What is required => Your job with the data below is to output exactly the lines from the one holding "Task: Click the next page down arrow" down to the one holding "Image resolution: width=835", both included, and no others.

Available records =>
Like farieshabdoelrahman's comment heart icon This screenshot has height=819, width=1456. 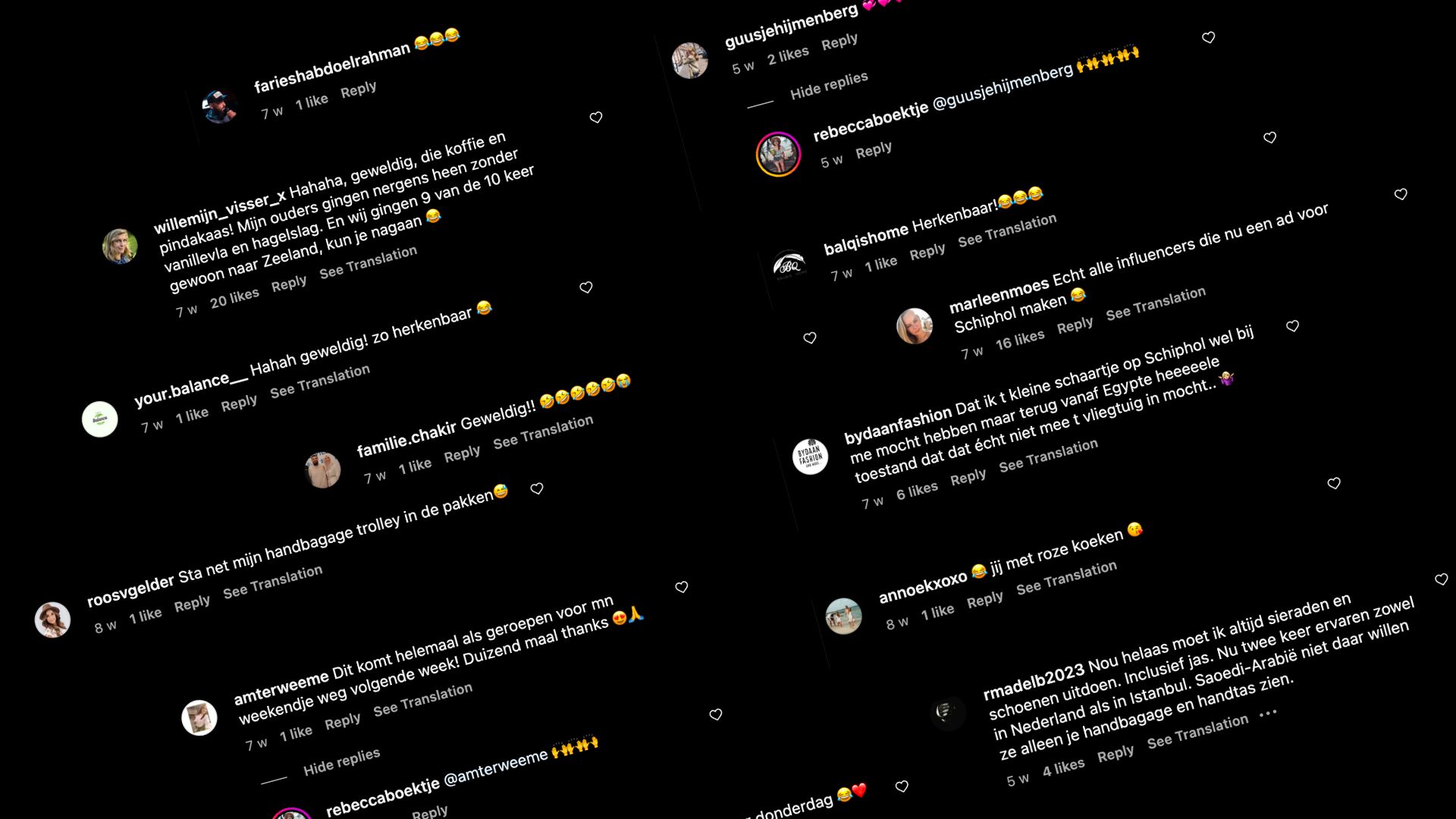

--

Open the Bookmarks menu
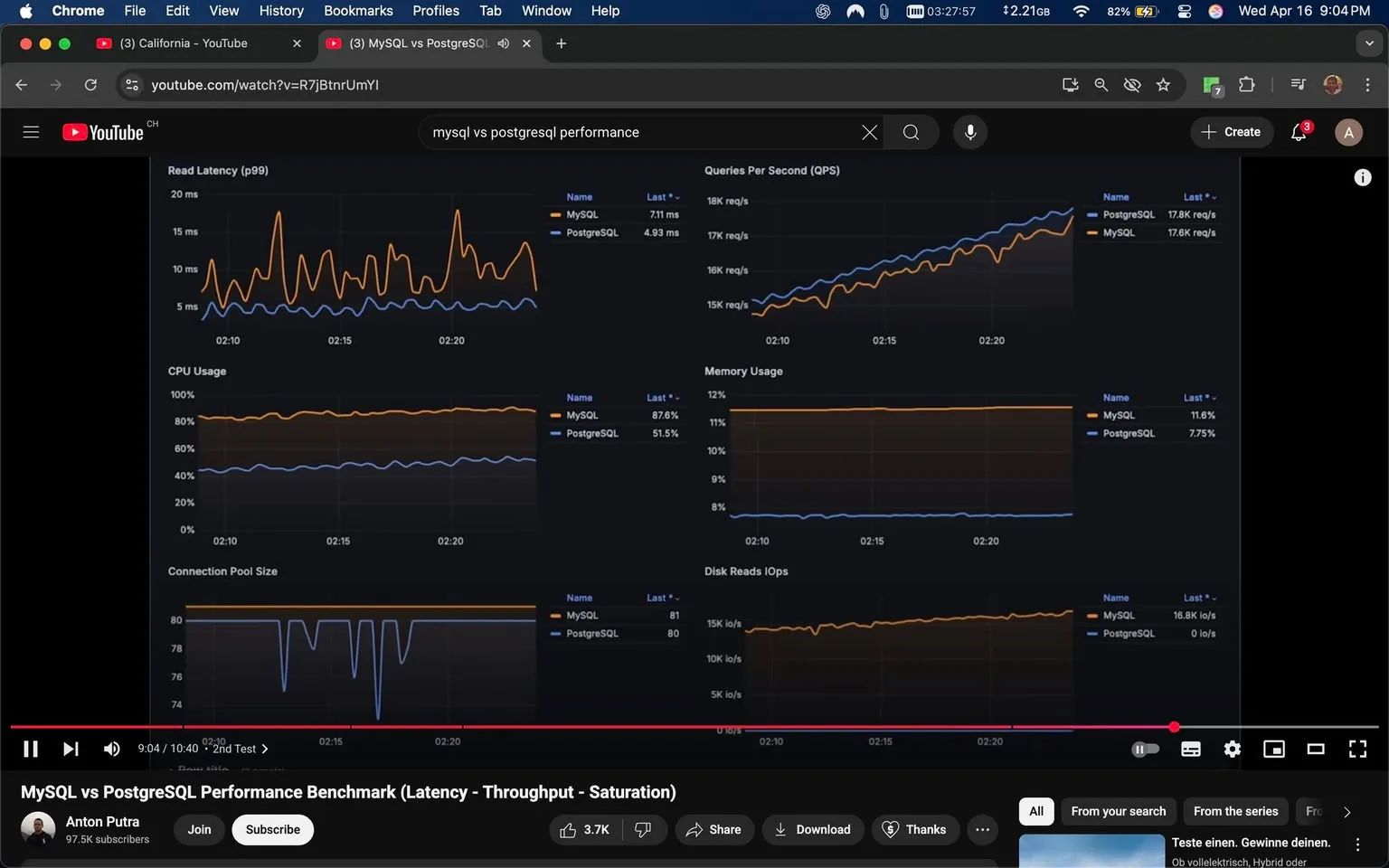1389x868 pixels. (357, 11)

...

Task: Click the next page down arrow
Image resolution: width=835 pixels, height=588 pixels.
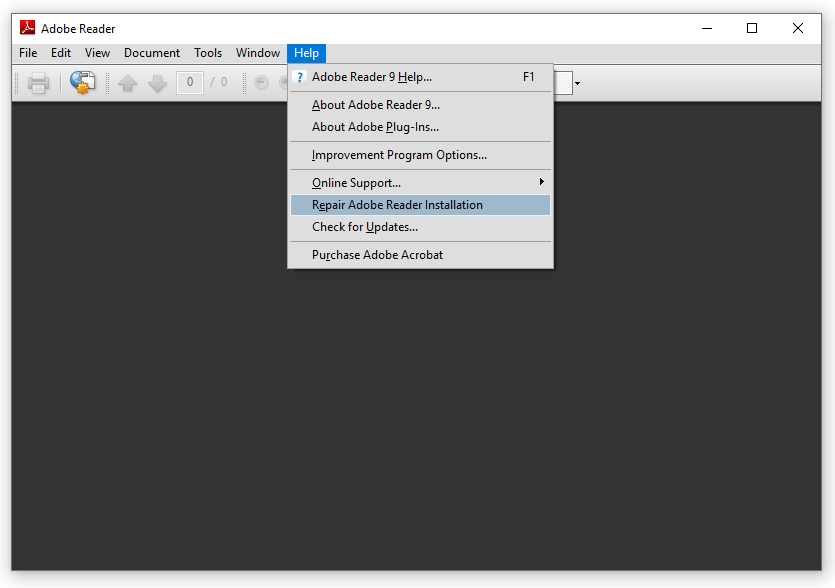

Task answer =>
Task: Click the next page down arrow
Image resolution: width=835 pixels, height=588 pixels.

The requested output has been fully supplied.